# Prompt
Extract every line from the records below that contains the word "should". Case counts, so match uppercase and lowercase letters precisely.
***** Input *****
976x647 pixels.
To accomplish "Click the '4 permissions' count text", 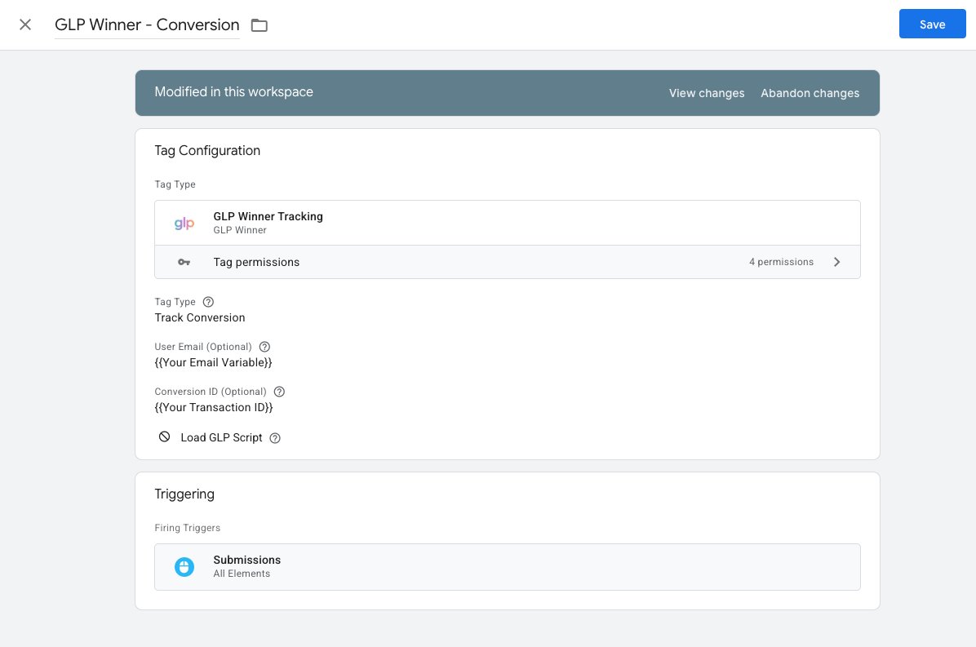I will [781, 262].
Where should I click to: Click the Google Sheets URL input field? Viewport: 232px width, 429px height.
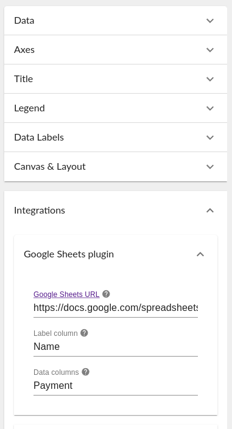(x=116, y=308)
*****
***** Input *****
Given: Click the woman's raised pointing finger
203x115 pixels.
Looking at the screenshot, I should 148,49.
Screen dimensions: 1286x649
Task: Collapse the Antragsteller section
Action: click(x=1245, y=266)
*****
# Response to this task
Where should I click to: Click the Google Sheets URL input field? Viewport: 232px width, 429px height.
Looking at the screenshot, I should 148,49.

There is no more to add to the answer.